(Task material Opens)

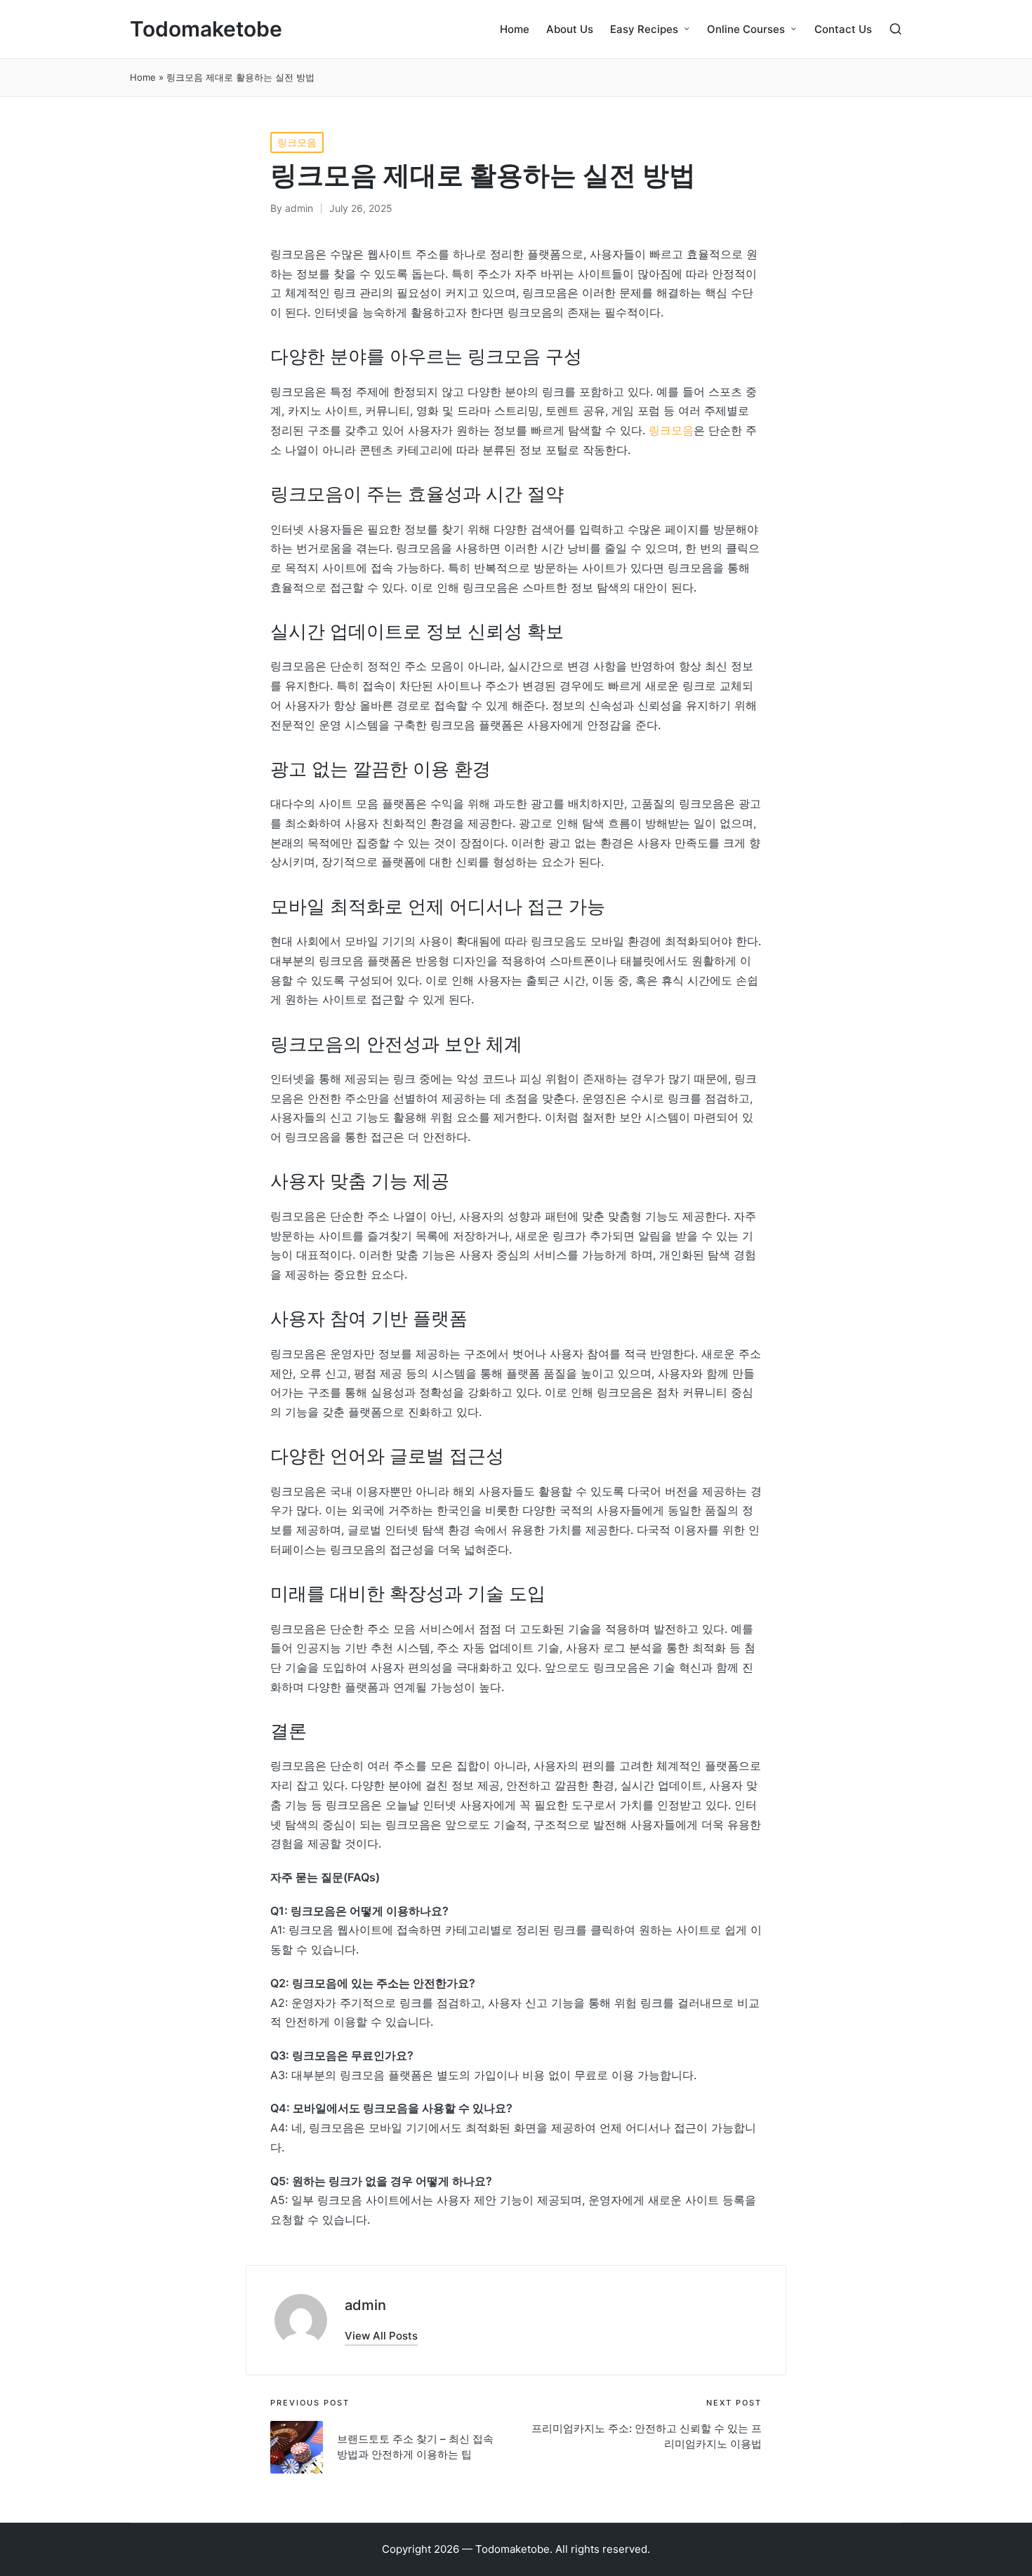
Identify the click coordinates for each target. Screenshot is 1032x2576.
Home (143, 77)
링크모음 (297, 142)
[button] (381, 2335)
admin (365, 2305)
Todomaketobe (206, 29)
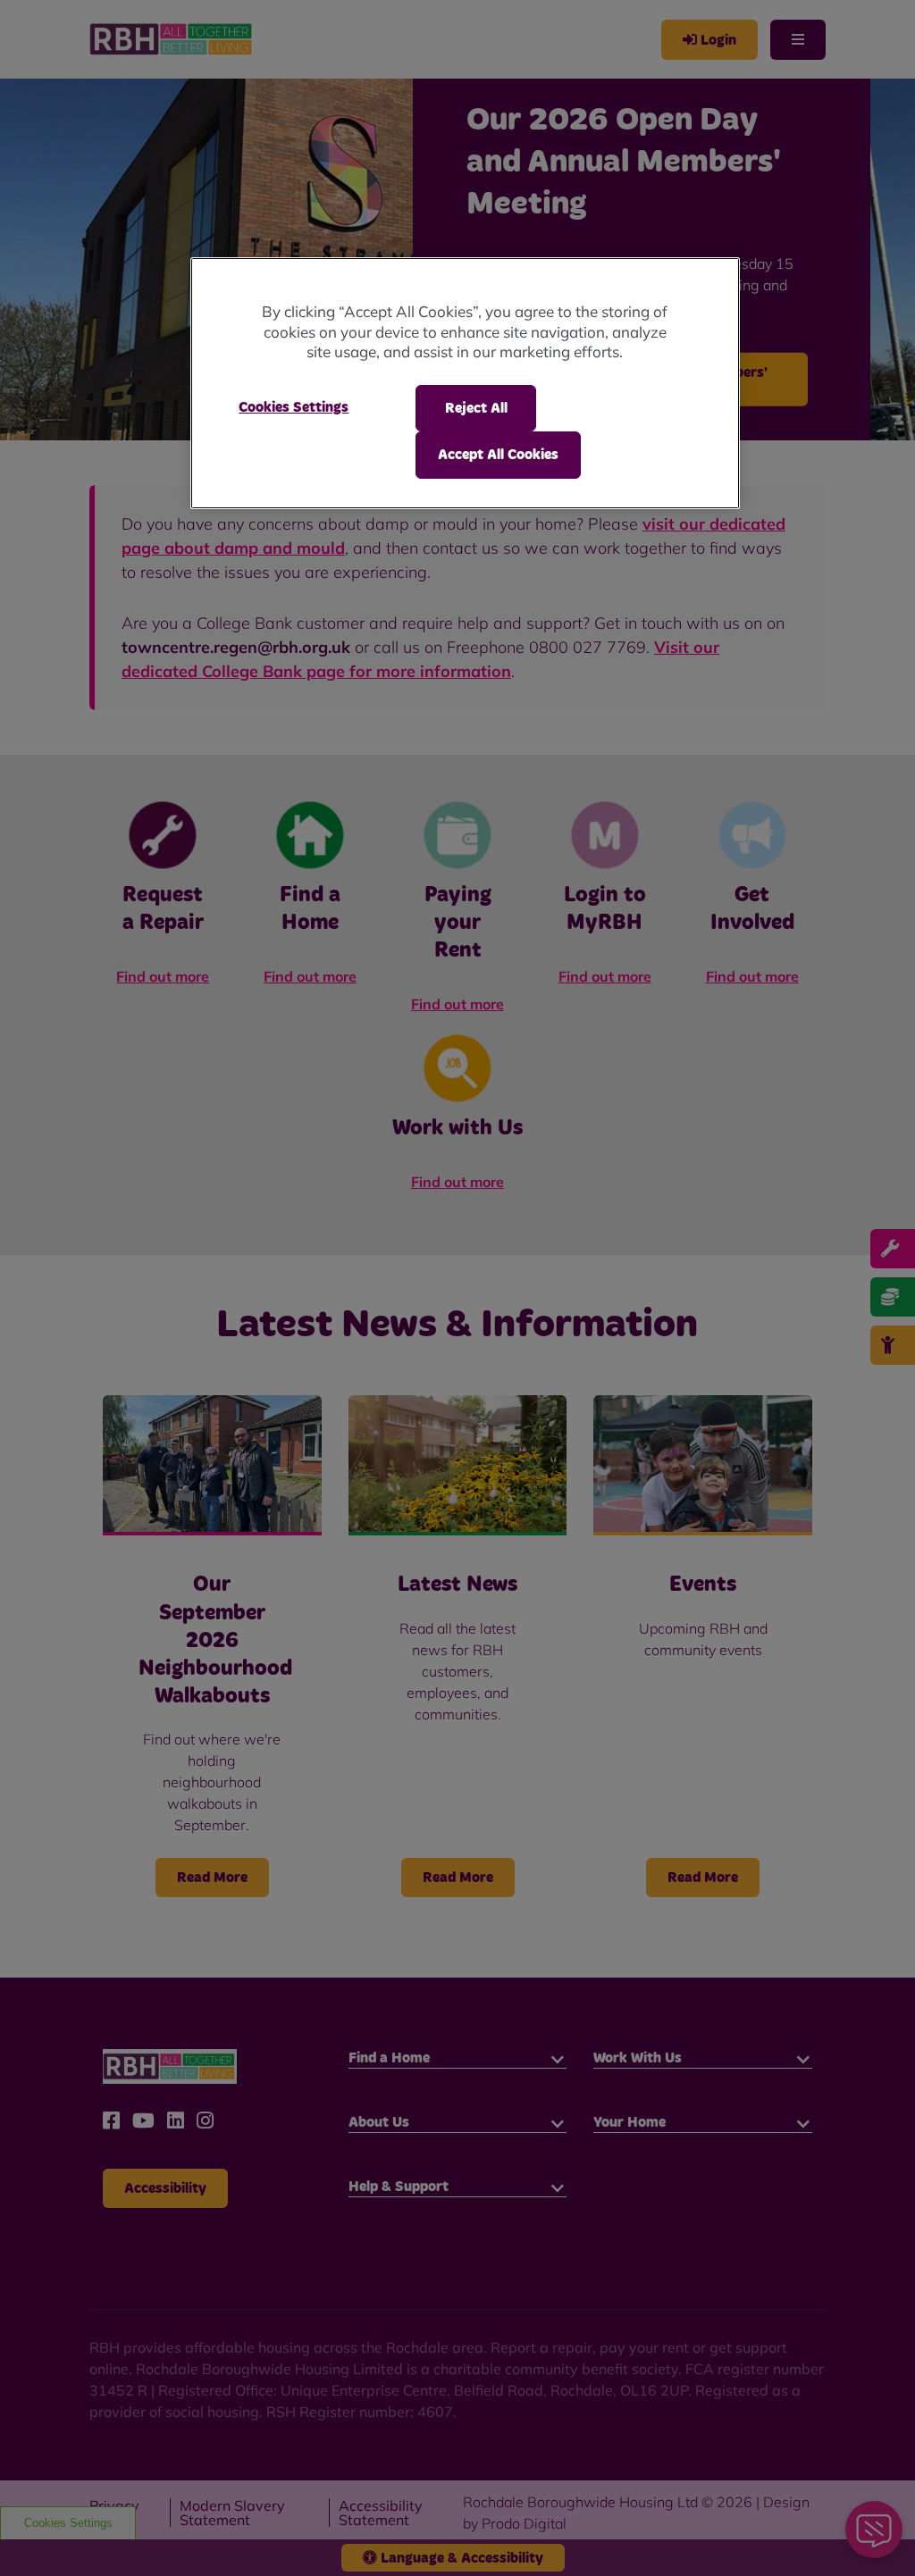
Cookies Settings (293, 407)
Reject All (476, 408)
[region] (464, 382)
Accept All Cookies (498, 454)
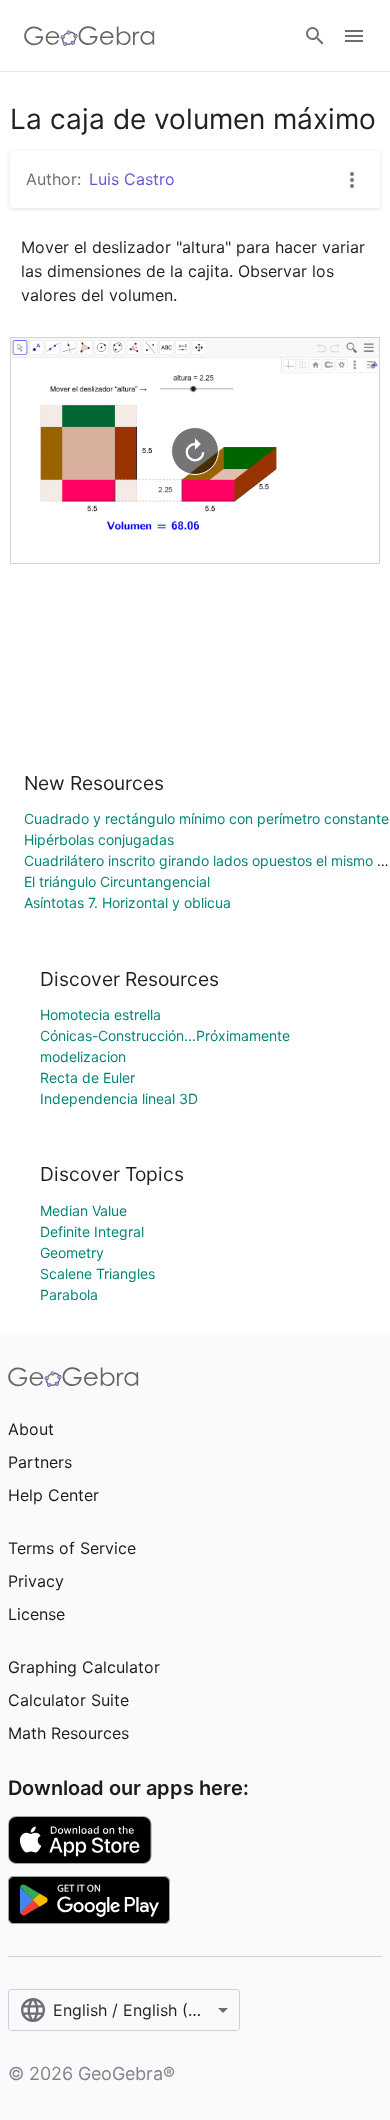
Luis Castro (132, 179)
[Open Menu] (354, 36)
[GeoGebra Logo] (89, 36)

(Task material Closes)

As you output the material, omit the pictures but alter nothing else.

## Response area
Identify the click coordinates for each target. Screenshot is 1032x2576.
Home (143, 77)
링크모음 (297, 142)
[button] (381, 2335)
admin (365, 2305)
Todomaketobe (206, 29)
Cookies Settings (293, 407)
Reject All (476, 408)
[region] (464, 382)
Accept All Cookies (498, 454)
Luis Castro (132, 179)
[Open Menu] (354, 36)
[GeoGebra Logo] (89, 36)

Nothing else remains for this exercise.